Plaintiff Henna Ahmed brought this putative class-action lawsuit against defendants Beverly Health and Rehabilitation Services, Inc. ("Beverly Health"), GGNSC Administrative Services, LLC ("GGNSC Services"), and Does 1-100, alleging that defendants violated the California Labor Code. Presently before the court are plaintiff's unopposed Motion for final approval of the class action settlement (Docket No. 44) and unopposed Motion for attorneys' fees, costs, and class representative service payment. (Docket No. 45.)

I. Discussion1

Rule 23(e) provides that "[t]he claims, issues, or defenses of a certified class may be settled . . . only with the court's approval." Fed. R. Civ.
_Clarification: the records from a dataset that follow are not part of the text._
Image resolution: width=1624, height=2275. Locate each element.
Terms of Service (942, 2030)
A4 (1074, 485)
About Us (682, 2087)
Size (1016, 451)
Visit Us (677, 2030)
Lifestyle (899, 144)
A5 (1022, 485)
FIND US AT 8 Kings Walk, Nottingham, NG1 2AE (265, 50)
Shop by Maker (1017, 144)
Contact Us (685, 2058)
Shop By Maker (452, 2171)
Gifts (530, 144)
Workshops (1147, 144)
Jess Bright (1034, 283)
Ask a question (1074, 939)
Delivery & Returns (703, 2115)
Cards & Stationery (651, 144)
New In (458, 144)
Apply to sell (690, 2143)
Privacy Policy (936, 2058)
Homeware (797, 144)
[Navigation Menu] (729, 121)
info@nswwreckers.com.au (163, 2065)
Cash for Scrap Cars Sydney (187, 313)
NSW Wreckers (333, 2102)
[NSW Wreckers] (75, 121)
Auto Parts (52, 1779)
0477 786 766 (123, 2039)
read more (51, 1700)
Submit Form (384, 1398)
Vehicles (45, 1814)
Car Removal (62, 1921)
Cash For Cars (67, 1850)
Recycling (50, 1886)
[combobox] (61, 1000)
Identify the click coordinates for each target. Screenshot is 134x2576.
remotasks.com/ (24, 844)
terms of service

P. 23(e). "Approval under 23(e) involves a two-step process in which the Court first determines whether a proposed class action settlement deserves preliminary approval and then, after notice is given to class members, whether final approval is warranted." Nat'l Rural Telecomms. Coop. v. DIRECTV, Inc., 221 F.R.D. 523, 525 (C.D. Cal. 2004) (citing Manual for Complex Litig. (Third), § 30.41 (1995)).

The Ninth Circuit has declared a strong judicial policy favoring settlement of class actions. Class Plaintiffs v. City of Seattle, 955 F.2d 1268, 1276 (9th Cir. 1992). Nevertheless, where, as here, "the parties reach a settlement agreement prior to class certification, courts must peruse the proposed compromise to ratify both [1] the propriety of the certification and [2] the fairness of the settlement." Staton v. Boeing Co., 327 F.3d 938, 952 (9th Cir. 2003).

The first part of the inquiry requires the court to "pay `undiluted, even heightened, attention' to class certification requirements" because, unlike in a fully litigated class action suit, the court "will lack the opportunity . . . to adjust the class, informed by the proceedings as they unfold." Amchem Prods. Inc. v. Windsor, 521 U.S. 591, 620 (1997); see also Hanlon v. Chrysler Corp., 150 F.3d 1011, 1019 (9th Cir. 1998).

In the second stage, the court holds a fairness hearing where the court entertains any class member's objections to (1) the treatment of this litigation as a class action and (2) the terms of the settlement. See Diaz v. Tr. Territory of Pac. Islands, 876 F.2d 1401, 1408 (9th Cir. 1989) (hearing prior to final approval of a dismissal or compromise of class claims is required to "inquire into the terms and circumstances of any dismissal or compromise to ensure it is not collusive or prejudicial"). Following such a hearing, the court must reach a final determination as to whether the court should allow the parties to settle the class action pursuant to the agreed-upon terms. See DIRECTV, 221 F.R.D. at 525.

A. Class Certification

A class action will be certified only if it meets the four prerequisites identified in Rule 23(a) and additionally fits within one of the three subdivisions of Rule 23(b). Fed. R. Civ. P. 23(a)-(b). Although a district court has discretion in determining whether the moving party has satisfied each Rule 23 requirement, the court must conduct a rigorous inquiry before certifying a class. See Califano v. Yamasaki, 442 U.S. 682, 701 (1979); Gen. Tel. Co. of Sw. v. Falcon, 457 U.S. 147, 161 (1982).

1. Rule 23(a)

Rule 23(a) restricts class actions to cases where: (1) the class is so numerous that joinder of all members is impracticable; (2) there are questions of law or fact common to the class; (3) the claims or defenses of the representative parties are typical of the claims or defenses of the class; and (4) the representative parties will fairly and adequately protect the interests of the class.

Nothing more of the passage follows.